▸ **GIVEN PASSAGE**:
'''

The machine learning model didn’t discover something that humans didn’t know about. It abused some functions specific to the chip that could not be repeated in production or even on other chips or other configurations of the same chip.
That is a common problem with fully free form machine learning solutions: They can stumble upon something that technically works in their training set, but any human who understood the full system would never actually use due to the other problems associated with it.
> The quadratic region (before the "on") is far more energy efficient
Take a look at the structure of something like CMOS and you’ll see why running transistors in anything other than “on” or “off” is definitely not energy efficient. In fact, the transitions are where the energy usage largely goes. We try to get through that transition period as rapidly as possible because minimal current flows when the transistors reach the on or off state.
There are other logic arrangements, but I don’t understand what you’re getting at by suggesting circuits would be more efficient. Are you referring to the reduced gate charge?
> Take a look at the structure of something like CMOS and you’ll see why running transistors in anything other than “on” or “off” is definitely not energy efficient. In fact, the transitions are where the energy usage largely goes. We try to get through that transition period as rapidly as possible because minimal current flows when the transistors reach the on or off state.
Sounds like you might be thinking of power electronic circuits rather than CMOS. In a CMOS logic circuit, current does not flow from Vdd to ground as long as either the p-type or the n-type transistor is fully switched off. The circuit under discussion was operated in subthreshold mode, in which one transistor in a complementary pair is partially switched on and the other is fully switched off. So it still only uses power during transitions, and the energy consumed in each transition is lower than in the normal mode because less voltage is switched at the transistor gate.
> In a CMOS logic circuit, current does not flow from Vdd to ground as long as either the p-type or the n-type transistor is fully switched off.
Right, but how do you get the transistor fully switched off? Think about what happens during the time when it’s transitioning between on and off.
You can run the transistors from the previous stage in a different part of the curve, but that’s not an isolated effect. Everything that impacts switching speed and reduces the current flowing to turn the next gate on or off will also impact power consumption.
There might be some theoretical optimization where the transistors are driven differently, but at what cost of extra silicon and how delicate is the balance between squeezing a little more efficiency and operating too close to the point where minor manufacturing changes can become outsized problems?

'''

▸ **RECORD EXTRACTS**:
'''

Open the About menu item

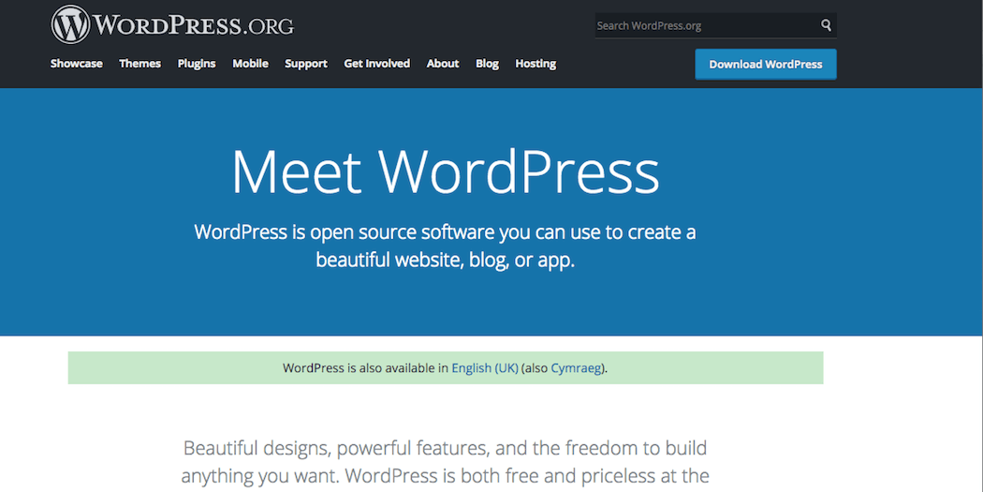(443, 64)
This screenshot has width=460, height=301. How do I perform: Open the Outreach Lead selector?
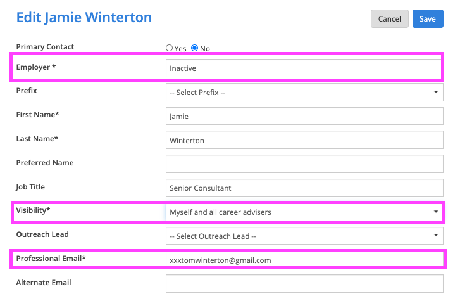point(304,236)
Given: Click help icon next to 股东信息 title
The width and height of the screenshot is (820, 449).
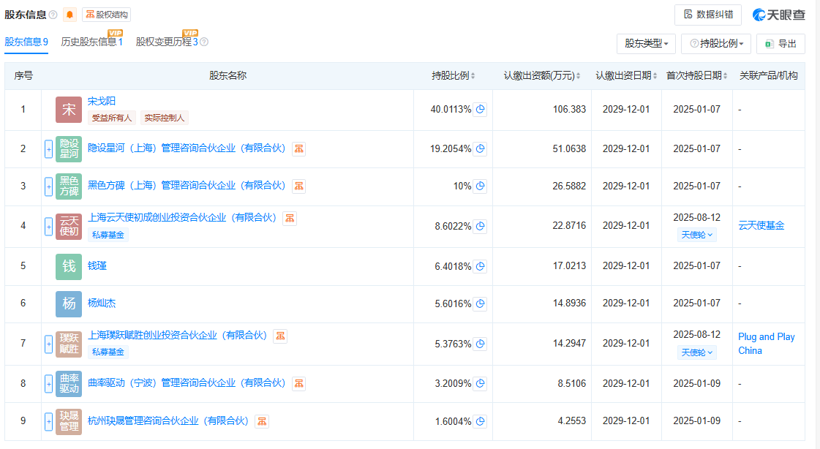Looking at the screenshot, I should coord(53,15).
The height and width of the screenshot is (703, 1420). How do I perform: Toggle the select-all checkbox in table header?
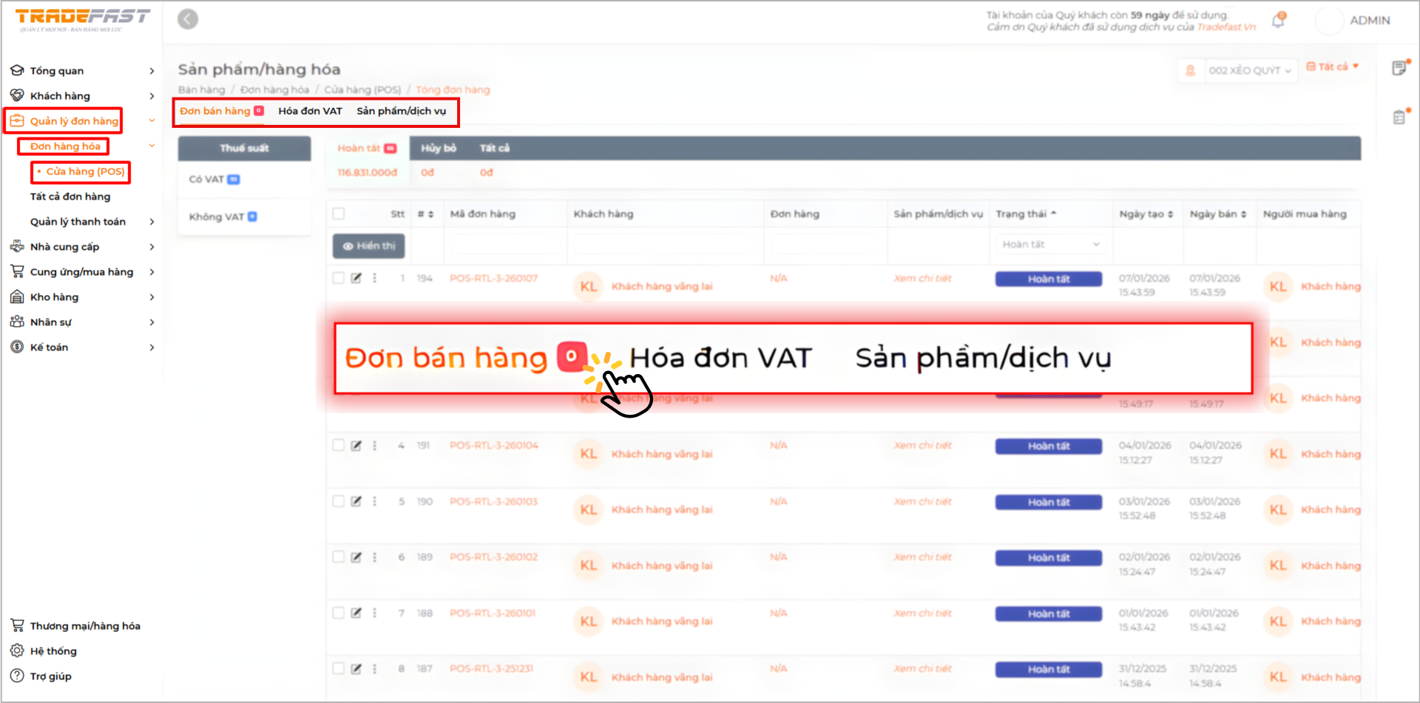click(339, 214)
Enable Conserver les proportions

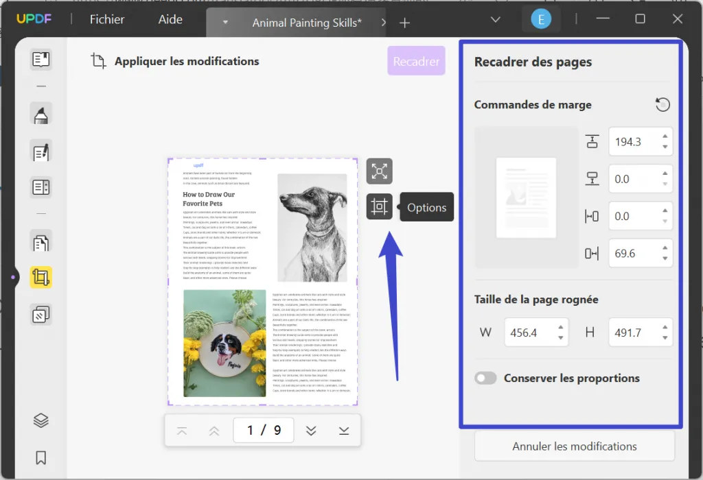click(x=485, y=378)
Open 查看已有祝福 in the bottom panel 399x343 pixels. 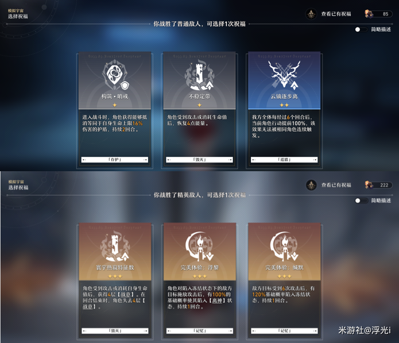pyautogui.click(x=336, y=185)
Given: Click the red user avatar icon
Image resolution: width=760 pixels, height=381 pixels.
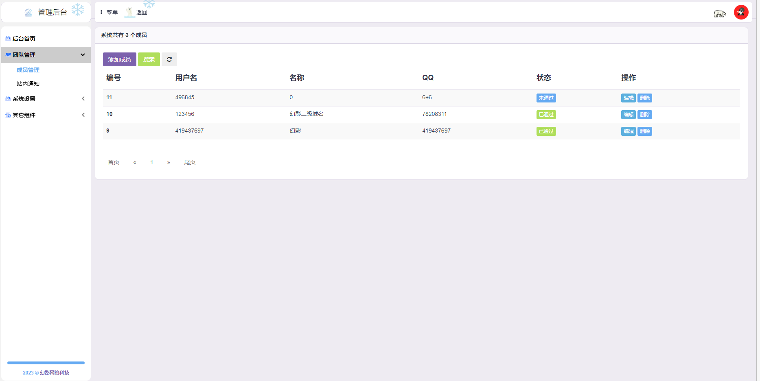Looking at the screenshot, I should [x=741, y=12].
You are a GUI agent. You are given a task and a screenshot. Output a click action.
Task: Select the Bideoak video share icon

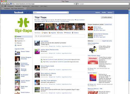point(65,33)

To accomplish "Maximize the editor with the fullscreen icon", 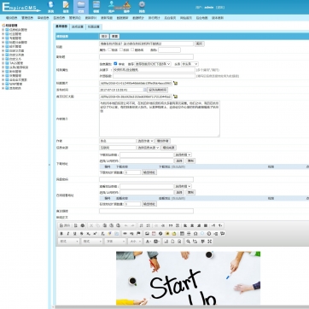I will pos(210,242).
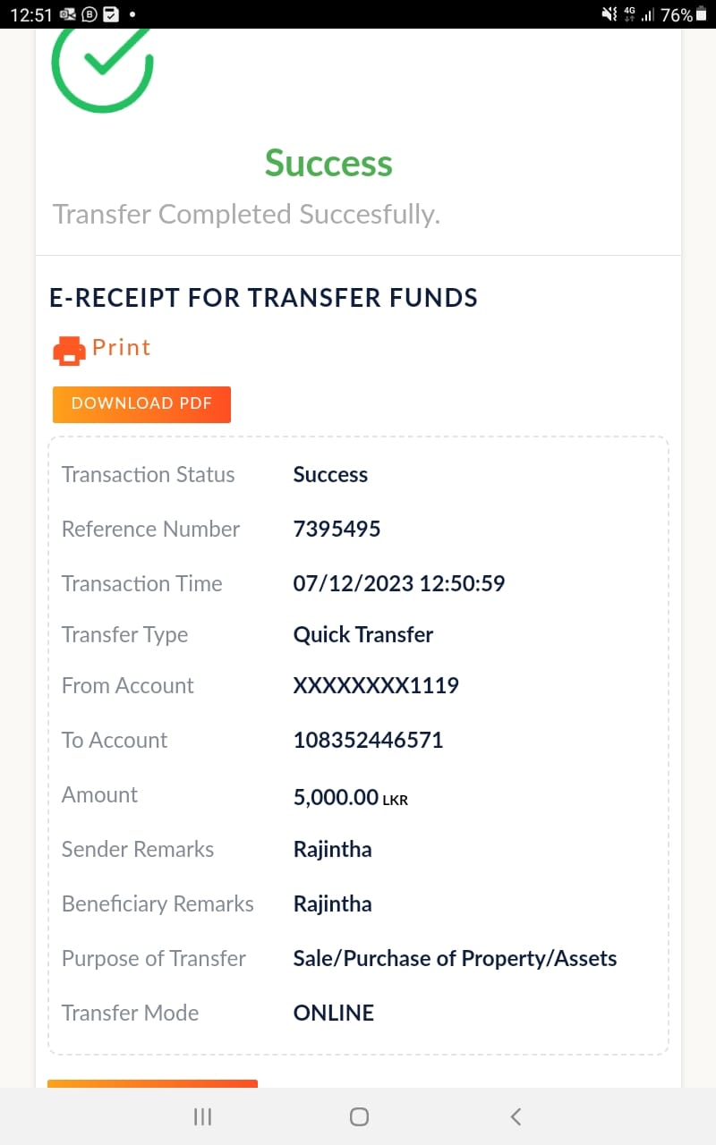Click the DOWNLOAD PDF button

tap(141, 404)
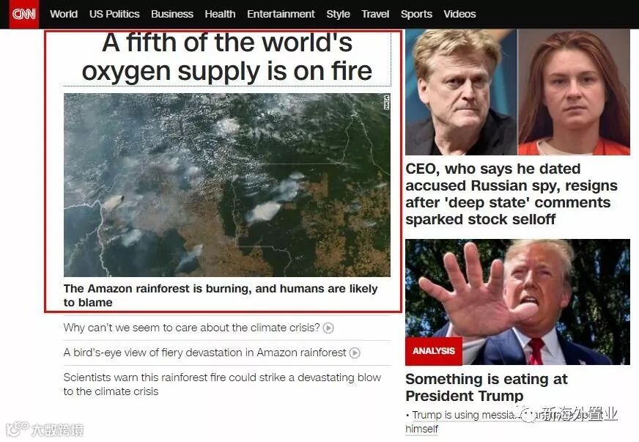The width and height of the screenshot is (639, 442).
Task: Select the Sports nav item
Action: (416, 14)
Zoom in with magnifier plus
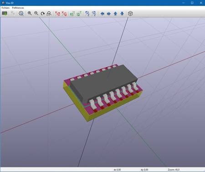 point(30,13)
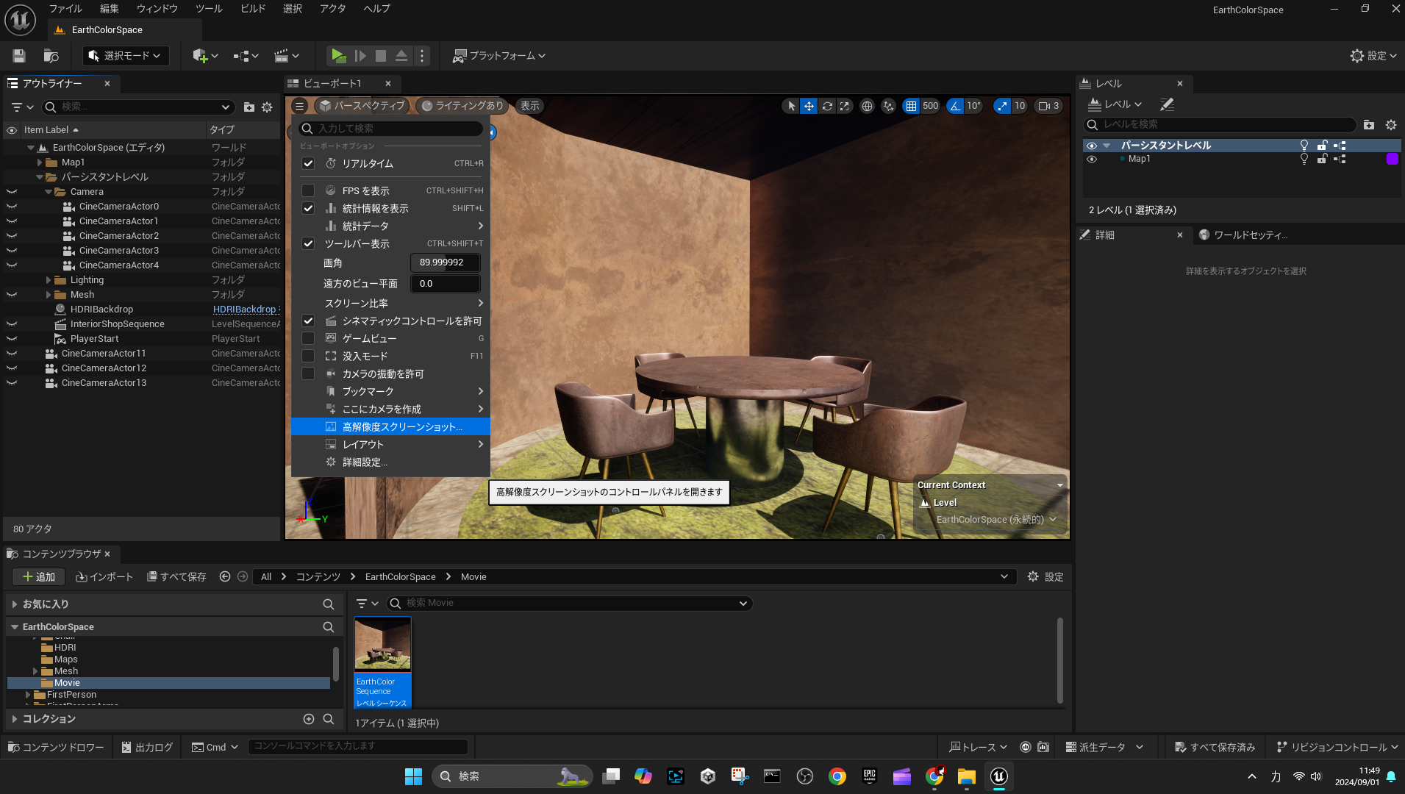This screenshot has width=1405, height=794.
Task: Click the 追加 button in Content Browser
Action: point(39,576)
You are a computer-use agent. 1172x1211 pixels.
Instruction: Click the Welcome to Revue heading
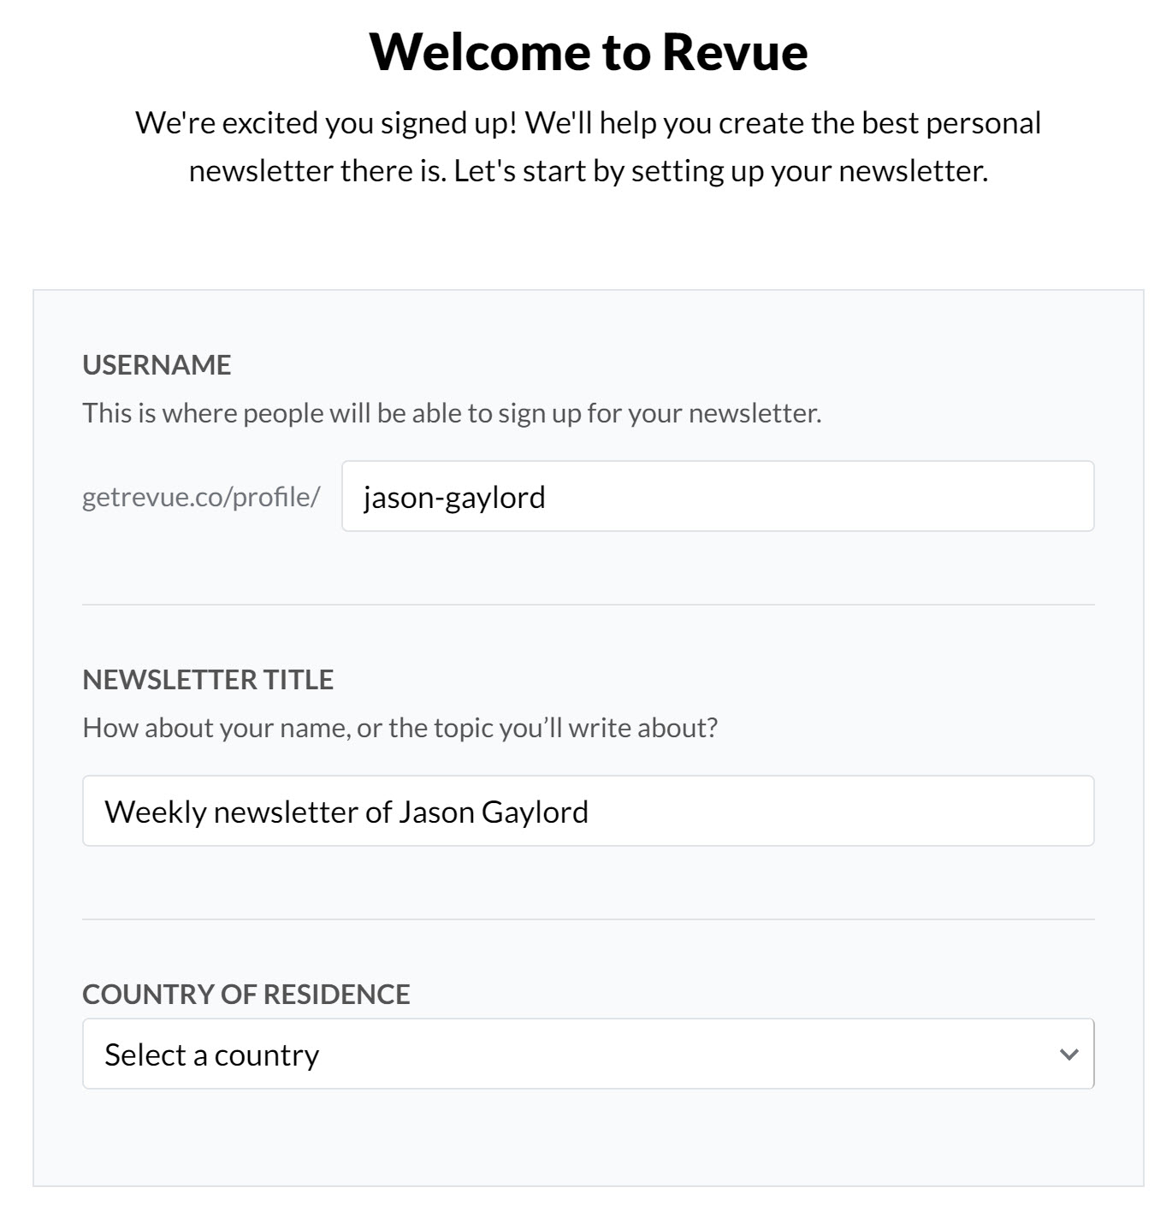589,51
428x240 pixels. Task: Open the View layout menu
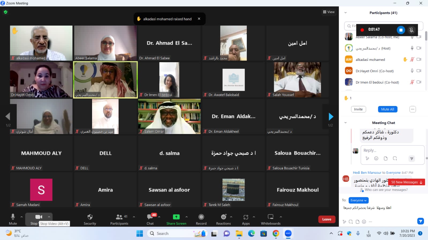[x=329, y=12]
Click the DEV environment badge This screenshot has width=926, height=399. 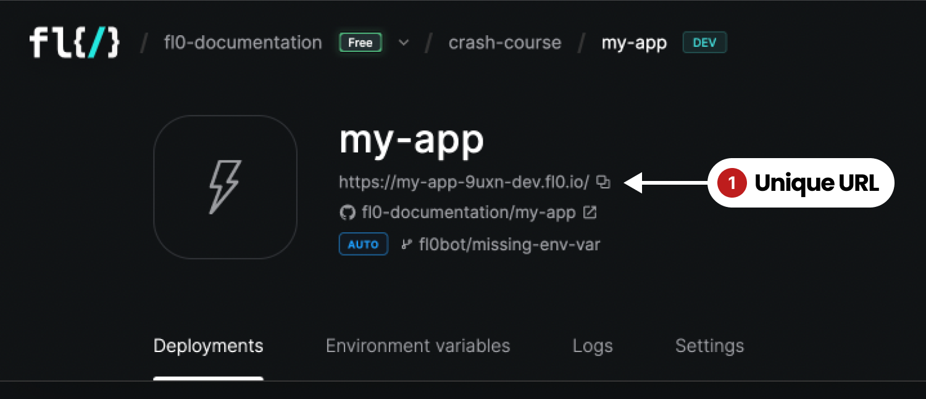pos(704,43)
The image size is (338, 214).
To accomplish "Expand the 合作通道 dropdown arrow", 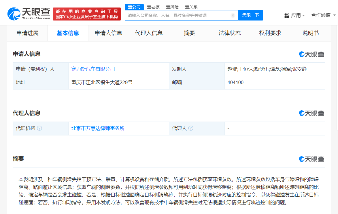I will (x=335, y=15).
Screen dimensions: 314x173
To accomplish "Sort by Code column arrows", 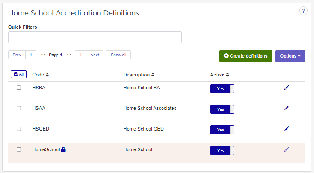I will [47, 75].
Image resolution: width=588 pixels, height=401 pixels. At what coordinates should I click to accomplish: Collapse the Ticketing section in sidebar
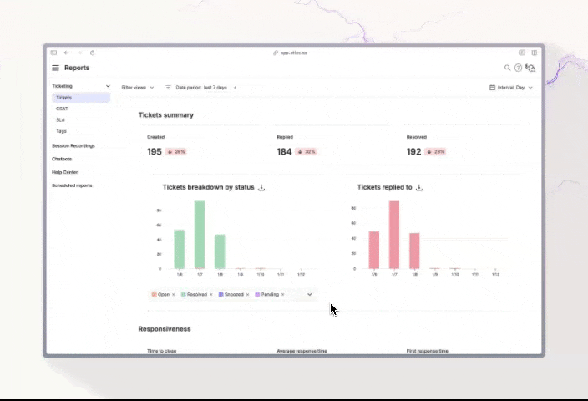pos(108,86)

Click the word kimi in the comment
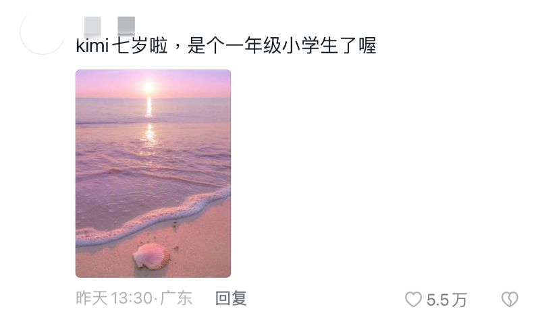[92, 45]
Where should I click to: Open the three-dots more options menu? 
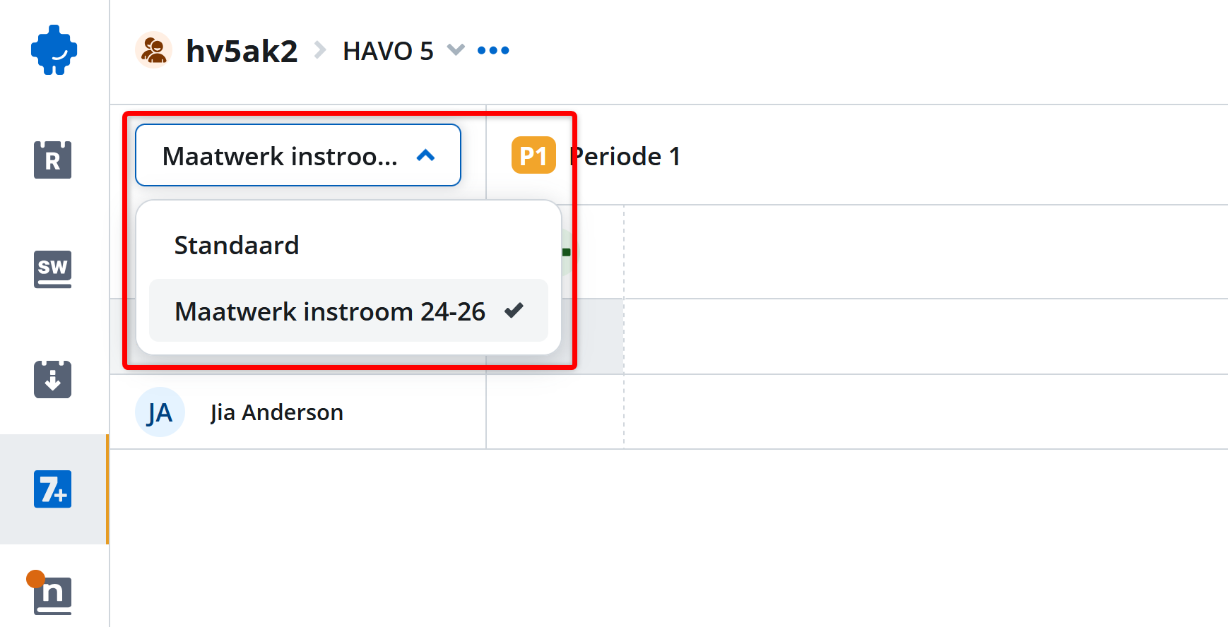tap(493, 50)
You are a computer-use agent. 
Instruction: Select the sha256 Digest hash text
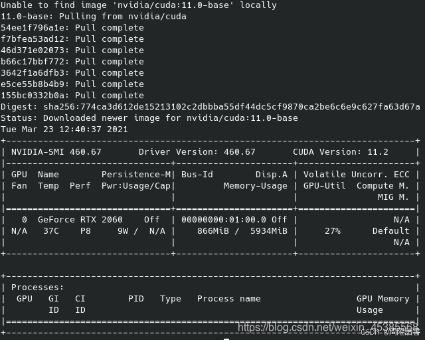pyautogui.click(x=232, y=106)
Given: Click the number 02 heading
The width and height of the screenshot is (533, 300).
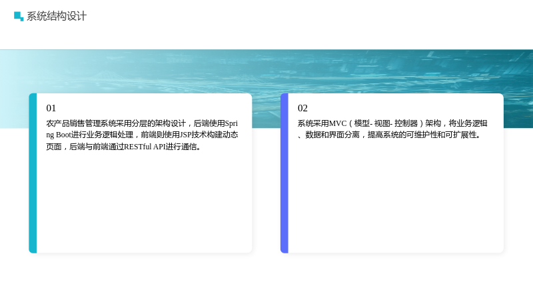Looking at the screenshot, I should [302, 108].
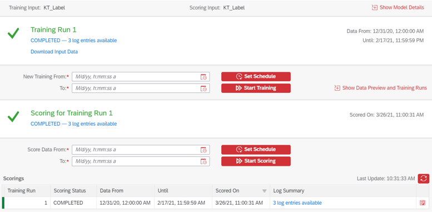Refresh the Scorings table
Viewport: 432px width, 212px height.
click(x=424, y=179)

'''

▸ **WORK TO COMPLETE**:
(1) Repeat the CMOS discussion from "You can run" to "impact power consumption.", substituting "energy usage" for "power consumption".
(2) List every sentence in the CMOS discussion that ends with a question mark.
(3) Answer these questions about the CMOS discussion:
(a) What did the machine learning model abuse?
(b) Where does the energy usage largely go?
(c) In subthreshold mode, what is the state of each transistor in a complementary pair?

▸ **WRITTEN ANSWERS**:
(1)
You can run the transistors from the previous stage in a different part of the curve, but that’s not an isolated effect. Everything that impacts switching speed and reduces the current flowing to turn the next gate on or off will also impact energy usage.

(2)
1. Are you referring to the reduced gate charge?
2. Right, but how do you get the transistor fully switched off?
3. There might be some theoretical optimization where the transistors are driven differently, but at what cost of extra silicon and how delicate is the balance between squeezing a little more efficiency and operating too close to the point where minor manufacturing changes can become outsized problems?

(3)
(a) It abused some functions specific to the chip that could not be repeated in production or even on other chips or other configurations of the same chip.
(b) The energy usage largely goes to the transitions.
(c) One transistor is partially switched on, and the other is fully switched off.